In King and Snohomish counties, the 29,000 “home health & personal care aide” workers across all industries made just $16.07 in 2021, less than cashiers and food preparation workers. Statewide, more than 54,000 people work as aides in long-term care settings.
This makes recruitment difficult, Rector said.
“For the folks that are not family members, we’re recruiting from the same recruitment pool as other caregiving fields, but also fast food, retail, Amazon,” she said. “And these are really difficult jobs, if you compare this to working at McDonald’s or Burger King. People do it because they want to help and they want to make a difference in the lives of people,” Rector said. “But they also need to be able to feed themselves and their family and put a roof over their head. And that requires increasing wages and compensation.”

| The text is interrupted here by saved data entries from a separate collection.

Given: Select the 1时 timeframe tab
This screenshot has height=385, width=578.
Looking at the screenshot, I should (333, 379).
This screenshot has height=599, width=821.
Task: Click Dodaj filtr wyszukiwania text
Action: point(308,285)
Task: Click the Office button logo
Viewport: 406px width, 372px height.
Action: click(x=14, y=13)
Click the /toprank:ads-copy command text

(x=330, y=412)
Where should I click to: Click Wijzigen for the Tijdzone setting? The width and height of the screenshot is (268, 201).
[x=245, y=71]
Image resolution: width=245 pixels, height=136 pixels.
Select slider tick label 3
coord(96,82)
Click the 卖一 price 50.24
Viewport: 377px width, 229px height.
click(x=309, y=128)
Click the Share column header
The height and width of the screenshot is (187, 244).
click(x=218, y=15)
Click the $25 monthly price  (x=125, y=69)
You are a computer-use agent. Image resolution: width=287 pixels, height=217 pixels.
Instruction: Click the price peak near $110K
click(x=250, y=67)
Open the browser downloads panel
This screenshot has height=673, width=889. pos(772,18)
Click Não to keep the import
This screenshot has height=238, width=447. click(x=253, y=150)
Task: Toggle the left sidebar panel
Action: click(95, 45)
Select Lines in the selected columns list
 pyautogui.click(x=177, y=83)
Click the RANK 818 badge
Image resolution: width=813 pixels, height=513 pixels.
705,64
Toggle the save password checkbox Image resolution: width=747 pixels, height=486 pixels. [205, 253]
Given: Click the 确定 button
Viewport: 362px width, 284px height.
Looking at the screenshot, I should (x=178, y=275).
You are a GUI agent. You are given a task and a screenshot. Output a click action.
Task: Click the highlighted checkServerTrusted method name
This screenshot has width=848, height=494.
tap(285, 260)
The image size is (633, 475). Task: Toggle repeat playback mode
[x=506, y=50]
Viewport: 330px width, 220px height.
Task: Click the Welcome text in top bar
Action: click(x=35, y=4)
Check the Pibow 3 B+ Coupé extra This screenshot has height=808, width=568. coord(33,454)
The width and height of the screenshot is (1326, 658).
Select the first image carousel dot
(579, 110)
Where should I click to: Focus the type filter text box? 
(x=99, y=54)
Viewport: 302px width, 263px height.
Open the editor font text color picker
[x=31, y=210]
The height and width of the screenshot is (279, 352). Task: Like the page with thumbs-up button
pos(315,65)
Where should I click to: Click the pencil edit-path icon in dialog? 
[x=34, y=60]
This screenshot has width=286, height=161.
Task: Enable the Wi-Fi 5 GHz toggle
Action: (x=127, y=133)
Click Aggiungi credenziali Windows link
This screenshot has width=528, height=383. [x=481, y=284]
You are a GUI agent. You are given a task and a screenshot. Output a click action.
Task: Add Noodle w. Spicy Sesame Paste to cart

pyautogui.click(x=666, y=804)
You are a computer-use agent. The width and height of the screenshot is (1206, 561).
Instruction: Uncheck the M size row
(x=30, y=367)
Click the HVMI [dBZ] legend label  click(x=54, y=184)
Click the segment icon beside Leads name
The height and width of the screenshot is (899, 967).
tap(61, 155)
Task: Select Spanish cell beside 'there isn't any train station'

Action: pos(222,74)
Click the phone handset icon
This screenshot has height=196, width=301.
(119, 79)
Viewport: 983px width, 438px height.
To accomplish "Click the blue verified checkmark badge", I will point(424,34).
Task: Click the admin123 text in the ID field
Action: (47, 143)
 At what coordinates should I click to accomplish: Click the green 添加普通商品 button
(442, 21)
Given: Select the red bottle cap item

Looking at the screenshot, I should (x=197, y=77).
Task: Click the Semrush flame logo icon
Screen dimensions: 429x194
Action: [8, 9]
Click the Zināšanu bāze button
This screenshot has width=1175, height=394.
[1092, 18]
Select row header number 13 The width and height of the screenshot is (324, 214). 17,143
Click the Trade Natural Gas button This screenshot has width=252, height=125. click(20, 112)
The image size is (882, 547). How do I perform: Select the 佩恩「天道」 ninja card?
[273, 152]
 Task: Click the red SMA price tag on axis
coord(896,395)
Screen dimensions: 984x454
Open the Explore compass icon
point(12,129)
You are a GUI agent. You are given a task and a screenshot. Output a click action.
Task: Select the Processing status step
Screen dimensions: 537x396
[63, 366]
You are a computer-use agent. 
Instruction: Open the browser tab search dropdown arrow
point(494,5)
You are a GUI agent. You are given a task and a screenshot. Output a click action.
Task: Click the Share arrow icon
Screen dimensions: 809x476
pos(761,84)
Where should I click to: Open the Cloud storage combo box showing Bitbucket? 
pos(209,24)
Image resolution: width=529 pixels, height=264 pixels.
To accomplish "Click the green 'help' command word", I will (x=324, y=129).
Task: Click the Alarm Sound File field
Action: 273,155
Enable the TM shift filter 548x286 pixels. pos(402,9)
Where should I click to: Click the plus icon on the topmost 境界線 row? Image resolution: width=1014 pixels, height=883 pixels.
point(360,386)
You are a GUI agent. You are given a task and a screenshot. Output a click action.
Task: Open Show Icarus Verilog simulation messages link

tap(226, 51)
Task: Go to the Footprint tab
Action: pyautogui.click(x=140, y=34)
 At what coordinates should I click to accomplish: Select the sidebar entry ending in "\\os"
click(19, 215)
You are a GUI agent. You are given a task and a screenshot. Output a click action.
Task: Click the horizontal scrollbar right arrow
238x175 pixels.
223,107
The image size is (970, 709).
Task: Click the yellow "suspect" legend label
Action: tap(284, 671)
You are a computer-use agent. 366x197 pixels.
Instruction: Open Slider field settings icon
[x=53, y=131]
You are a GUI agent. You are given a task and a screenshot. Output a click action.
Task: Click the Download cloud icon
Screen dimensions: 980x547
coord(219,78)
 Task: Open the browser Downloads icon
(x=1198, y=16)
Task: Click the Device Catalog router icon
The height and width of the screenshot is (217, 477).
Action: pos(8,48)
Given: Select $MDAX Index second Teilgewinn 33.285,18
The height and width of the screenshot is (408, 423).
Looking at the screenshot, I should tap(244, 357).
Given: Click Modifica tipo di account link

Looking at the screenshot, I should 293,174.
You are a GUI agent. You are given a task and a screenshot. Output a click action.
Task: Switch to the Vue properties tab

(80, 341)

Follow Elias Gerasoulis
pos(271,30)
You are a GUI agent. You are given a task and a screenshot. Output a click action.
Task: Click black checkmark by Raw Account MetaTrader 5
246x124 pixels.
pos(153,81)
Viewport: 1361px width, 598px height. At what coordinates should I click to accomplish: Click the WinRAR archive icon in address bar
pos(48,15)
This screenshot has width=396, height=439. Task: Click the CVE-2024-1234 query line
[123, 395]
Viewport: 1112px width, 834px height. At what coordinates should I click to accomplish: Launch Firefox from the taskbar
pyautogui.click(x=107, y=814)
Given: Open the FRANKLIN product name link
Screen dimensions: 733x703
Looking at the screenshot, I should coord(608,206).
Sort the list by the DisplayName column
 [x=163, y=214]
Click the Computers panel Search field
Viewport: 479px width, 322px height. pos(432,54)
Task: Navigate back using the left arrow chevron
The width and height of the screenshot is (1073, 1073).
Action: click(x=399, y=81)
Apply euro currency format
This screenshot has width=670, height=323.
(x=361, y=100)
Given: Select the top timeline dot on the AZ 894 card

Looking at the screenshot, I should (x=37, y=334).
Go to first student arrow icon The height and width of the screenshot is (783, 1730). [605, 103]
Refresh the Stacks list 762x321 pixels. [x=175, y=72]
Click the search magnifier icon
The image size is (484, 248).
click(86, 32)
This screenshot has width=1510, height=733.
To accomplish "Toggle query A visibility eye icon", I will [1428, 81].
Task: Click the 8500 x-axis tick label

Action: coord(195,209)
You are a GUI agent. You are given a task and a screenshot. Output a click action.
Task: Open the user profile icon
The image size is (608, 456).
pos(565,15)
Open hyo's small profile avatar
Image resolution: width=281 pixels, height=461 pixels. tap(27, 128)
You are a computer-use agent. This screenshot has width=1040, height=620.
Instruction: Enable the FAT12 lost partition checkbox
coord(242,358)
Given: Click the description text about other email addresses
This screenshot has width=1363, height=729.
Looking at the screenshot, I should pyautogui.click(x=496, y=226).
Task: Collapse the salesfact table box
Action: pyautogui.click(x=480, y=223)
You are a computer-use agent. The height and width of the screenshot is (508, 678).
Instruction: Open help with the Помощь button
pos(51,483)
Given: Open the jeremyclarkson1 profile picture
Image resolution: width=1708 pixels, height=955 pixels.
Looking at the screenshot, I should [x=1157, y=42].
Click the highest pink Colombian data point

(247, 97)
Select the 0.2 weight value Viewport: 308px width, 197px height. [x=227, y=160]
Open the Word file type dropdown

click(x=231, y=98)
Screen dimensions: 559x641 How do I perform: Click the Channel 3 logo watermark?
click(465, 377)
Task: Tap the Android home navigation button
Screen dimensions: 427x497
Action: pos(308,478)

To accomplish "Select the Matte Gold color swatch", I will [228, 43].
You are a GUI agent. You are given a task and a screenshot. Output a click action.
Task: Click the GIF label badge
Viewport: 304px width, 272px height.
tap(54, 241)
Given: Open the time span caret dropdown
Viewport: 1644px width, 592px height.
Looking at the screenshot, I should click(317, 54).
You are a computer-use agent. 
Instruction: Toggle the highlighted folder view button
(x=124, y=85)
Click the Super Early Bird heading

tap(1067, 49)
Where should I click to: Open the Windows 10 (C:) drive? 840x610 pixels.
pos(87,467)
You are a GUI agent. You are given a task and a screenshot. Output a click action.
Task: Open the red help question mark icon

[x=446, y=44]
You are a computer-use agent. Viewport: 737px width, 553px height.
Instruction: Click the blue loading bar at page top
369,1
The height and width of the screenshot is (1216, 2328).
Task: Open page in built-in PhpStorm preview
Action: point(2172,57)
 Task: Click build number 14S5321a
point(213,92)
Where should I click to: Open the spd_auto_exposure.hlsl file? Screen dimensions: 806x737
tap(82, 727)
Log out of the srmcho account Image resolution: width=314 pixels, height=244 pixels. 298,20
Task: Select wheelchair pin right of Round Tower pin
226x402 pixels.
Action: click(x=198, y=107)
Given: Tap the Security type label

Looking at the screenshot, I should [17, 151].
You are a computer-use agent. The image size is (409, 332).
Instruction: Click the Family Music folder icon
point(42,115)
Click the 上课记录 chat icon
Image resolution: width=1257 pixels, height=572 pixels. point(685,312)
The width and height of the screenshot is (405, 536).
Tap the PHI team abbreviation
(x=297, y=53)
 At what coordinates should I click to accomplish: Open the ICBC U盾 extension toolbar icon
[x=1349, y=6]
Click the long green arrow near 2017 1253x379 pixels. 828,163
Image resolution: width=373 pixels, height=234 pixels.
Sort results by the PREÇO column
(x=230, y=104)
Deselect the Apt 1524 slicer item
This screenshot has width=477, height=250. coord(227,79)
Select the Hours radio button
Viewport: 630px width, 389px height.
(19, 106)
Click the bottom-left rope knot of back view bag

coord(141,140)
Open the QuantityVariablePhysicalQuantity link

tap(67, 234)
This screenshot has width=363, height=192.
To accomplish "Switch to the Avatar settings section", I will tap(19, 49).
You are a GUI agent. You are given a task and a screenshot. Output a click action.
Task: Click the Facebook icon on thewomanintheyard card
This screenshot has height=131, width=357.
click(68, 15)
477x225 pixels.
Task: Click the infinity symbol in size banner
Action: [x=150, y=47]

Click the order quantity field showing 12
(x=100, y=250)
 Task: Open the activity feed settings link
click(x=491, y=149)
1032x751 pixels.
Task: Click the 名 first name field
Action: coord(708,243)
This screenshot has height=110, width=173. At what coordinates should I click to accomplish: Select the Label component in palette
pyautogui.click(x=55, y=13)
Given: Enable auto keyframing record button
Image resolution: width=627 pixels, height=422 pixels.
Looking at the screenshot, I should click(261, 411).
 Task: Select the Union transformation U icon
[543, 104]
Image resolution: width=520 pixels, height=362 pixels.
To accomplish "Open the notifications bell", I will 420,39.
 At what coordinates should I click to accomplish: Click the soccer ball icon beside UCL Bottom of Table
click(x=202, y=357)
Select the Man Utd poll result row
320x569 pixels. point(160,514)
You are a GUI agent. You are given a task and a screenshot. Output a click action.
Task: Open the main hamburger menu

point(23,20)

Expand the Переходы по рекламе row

‘We cannot lose more caregivers’
Through her patient health navigator work, Hochstetler has seen first-hand the need for more home care workers and what happens when patients lack support. She recently had a day at work where she called clients who had been unable to get home care.
“Six in a row told me they haven’t had a caregiver all week, and how badly they needed a caregiver, and how can I find a new caregiver?” Hochstetler said.
On another occasion, she quickly assessed that a client should get to the hospital. They had lacked caregiver time recently, while having pneumonia. Not only did their breathing seem too labored, but she noticed another physical sign of possible post-stroke complications. She persuaded the client to call 911.
“We cannot lose more caregivers,” Hochstetler said.
In a survey of her fellow union members, 11% said hazard pay kept them in their jobs. And among the newest caregivers, 10% said they would not have even started the job without hazard pay.
The county does its best to provide interim resources to folks waiting for care, such as home-delivered meals, fall detection and medication reminders, said Laura White, director of aging and disability services for Snohomish County.
But the workforce shortage and people’s inability to hire a caregiver is a “constant problem” that she hears from case managers, especially in rural areas of the county, like Sultan, Gold Bar, Startup, Granite Falls and Darrington. The changes in HB 1694 would “greatly impact“ getting more family members approved, and the improved wages and benefits in the budget would attract folks to this “important” work of home care, she said. While nursing homes are vital for folks with more acute needs, White noted that aging in place is a popular preference.
“I just think it’s the most valuable thing our society can provide. Because what it’s doing first of all, it saves tons of money. It saves millions and millions of dollars for the state every year, because it keeps people out of nursing homes,” White said. “And I feel like it’s so rewarding, to be able to help somebody be where they want to be.”
Hochstetler spent a day in Olympia last month, talking to legislators about House Bill 1694 and the budget.
“The need is one that the caucus has been wanting to address for a while. We know that we just don’t have enough home and health care workers,” said Rep. Lillian Ortiz-Self, D-Mukilteo, chair of the House Democratic Caucus and a sponsor of House Bill 1694.
But other health care industries, and other public sector agencies, are also requesting funds to ease the worker shortage.
“We can’t fully fund anything to the extent that would be best practice, so we have to continue to act a little at at a time,” Ortiz-Self said.
Herald reporter Jerry Cornfield contributed to this reporting.